A Briton flown home from US captivity in Guantanamo Bay says conditions were so inhuman that animals in the prison camp were given better treatment than the detainees.
Mr Jamal al Harith (35) was the first of five men to go free on Tuesday shortly after the group arrived back to Britain, having been handed over to British custody by the United States. The others were released on Wednesday.
"They actually said that - 'You have no rights here'," Mr Harith, from Manchester, told the Daily Mirror. "After a while, we stopped asking for human rights - we wanted animal rights.
"In Camp X-Ray my cage was right next to a kennel housing an Alsatian dog. He had a wooden house with air conditioning and green grass to exercise on. I said to the guards, 'I want his rights' and they replied, 'That dog is a member of the U.S army'."
Held in captivity for two years, Mr Harith also said he was assaulted with fists, feet, knees and batons after refusing a mystery injection.

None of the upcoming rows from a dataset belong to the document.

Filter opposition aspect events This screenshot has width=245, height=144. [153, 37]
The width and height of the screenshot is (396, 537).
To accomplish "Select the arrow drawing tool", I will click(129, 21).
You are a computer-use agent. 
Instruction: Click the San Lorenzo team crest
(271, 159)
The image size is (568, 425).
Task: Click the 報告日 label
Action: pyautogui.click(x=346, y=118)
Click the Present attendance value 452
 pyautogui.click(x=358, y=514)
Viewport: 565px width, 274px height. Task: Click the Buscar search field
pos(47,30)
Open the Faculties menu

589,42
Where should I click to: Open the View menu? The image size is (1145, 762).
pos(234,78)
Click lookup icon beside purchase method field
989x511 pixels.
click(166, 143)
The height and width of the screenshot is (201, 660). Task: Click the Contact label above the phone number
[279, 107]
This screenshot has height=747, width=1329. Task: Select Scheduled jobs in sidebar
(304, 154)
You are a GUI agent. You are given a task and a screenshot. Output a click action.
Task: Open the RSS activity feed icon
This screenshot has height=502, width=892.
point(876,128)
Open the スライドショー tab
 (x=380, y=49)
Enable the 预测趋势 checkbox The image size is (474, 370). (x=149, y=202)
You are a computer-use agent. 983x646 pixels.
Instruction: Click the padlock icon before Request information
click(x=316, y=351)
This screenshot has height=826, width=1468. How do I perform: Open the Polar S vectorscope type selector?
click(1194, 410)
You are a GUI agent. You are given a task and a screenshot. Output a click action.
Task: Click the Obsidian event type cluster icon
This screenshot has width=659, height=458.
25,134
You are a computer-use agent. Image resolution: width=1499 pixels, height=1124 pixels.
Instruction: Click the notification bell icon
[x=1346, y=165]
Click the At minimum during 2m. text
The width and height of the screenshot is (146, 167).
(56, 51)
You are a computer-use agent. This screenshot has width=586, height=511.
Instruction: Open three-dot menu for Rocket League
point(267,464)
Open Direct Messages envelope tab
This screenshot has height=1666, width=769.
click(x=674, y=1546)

"One of them attacked me really hard and left me with a deep red mark from my backbone down to my knee," he told the newspaper. "I thought I was bleeding, but it was just really bad bruising.
"The whole point of Guantanamo was to get to you psychologically. The beatings were not nearly as bad as the psychological torture - bruises heal after a week - but the other stuff stays with you," Mr Harith said.
A further four Britons remain at the Guantanamo prison in Cuba. Washington says they are more dangerous than the five it decided to send home, who have all been released without charge.